WHAT NEEDS TO BE DONE: In the data below, which lines hold the word "each"? Copy them.

*** Opening of ENTRIES SHOWN ***

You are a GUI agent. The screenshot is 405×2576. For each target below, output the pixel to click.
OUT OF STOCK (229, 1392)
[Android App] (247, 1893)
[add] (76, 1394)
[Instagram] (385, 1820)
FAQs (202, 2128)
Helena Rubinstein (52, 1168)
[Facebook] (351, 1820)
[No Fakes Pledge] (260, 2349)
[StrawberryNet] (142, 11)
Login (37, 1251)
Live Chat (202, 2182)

*** Close of ENTRIES SHOWN ***
*** Opening of ENTRIES SHOWN ***

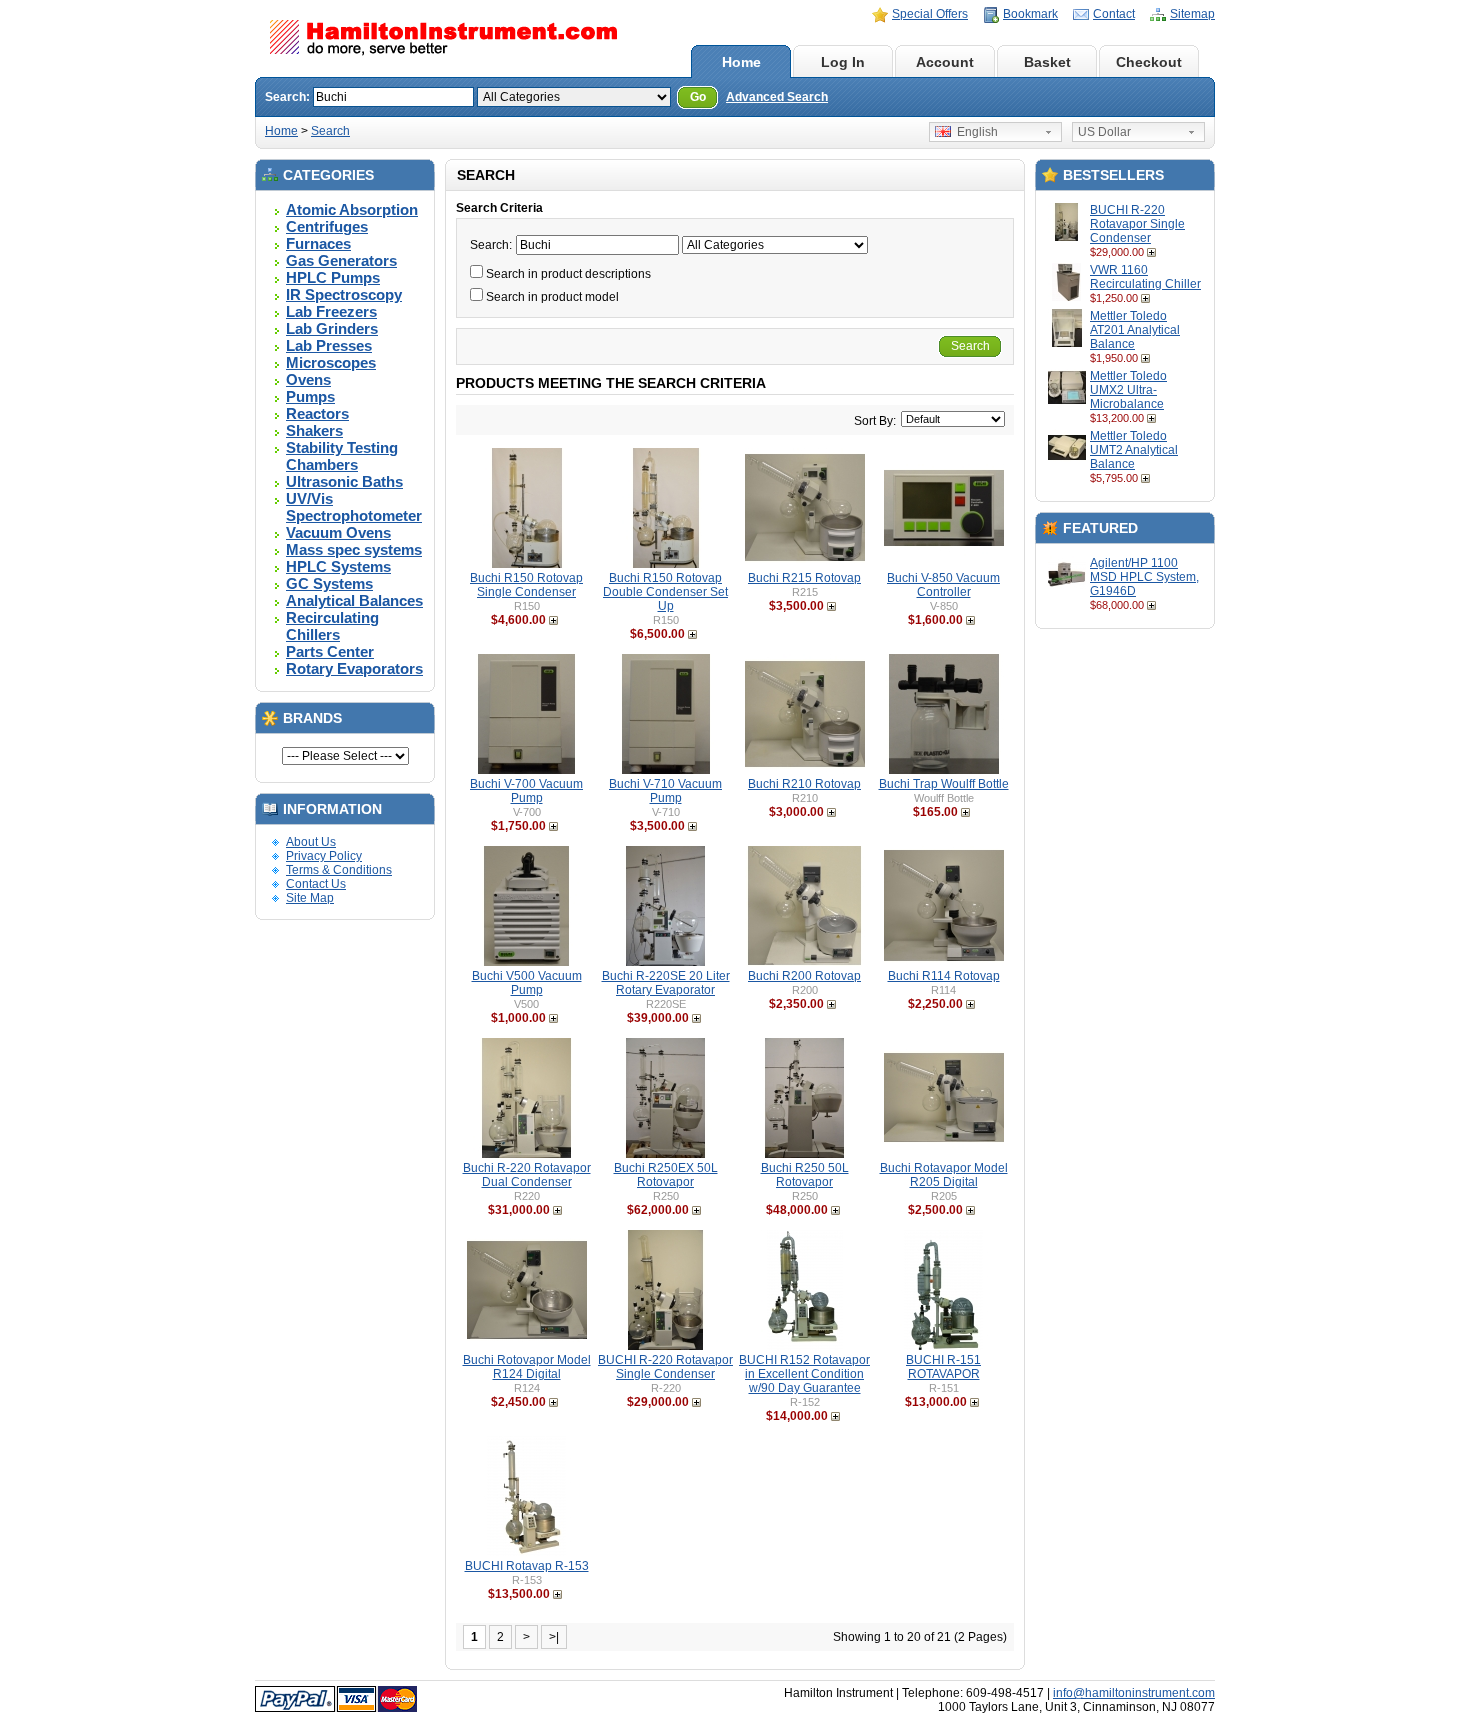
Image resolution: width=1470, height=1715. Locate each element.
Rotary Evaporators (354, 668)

*** Close of ENTRIES SHOWN ***

SOLUTION TO THE PROBLEM:
You are a GUI agent. The screenshot is 405×2576. For each target below, output the pixel to click.
Image resolution: width=1470, height=1715. Locate each element.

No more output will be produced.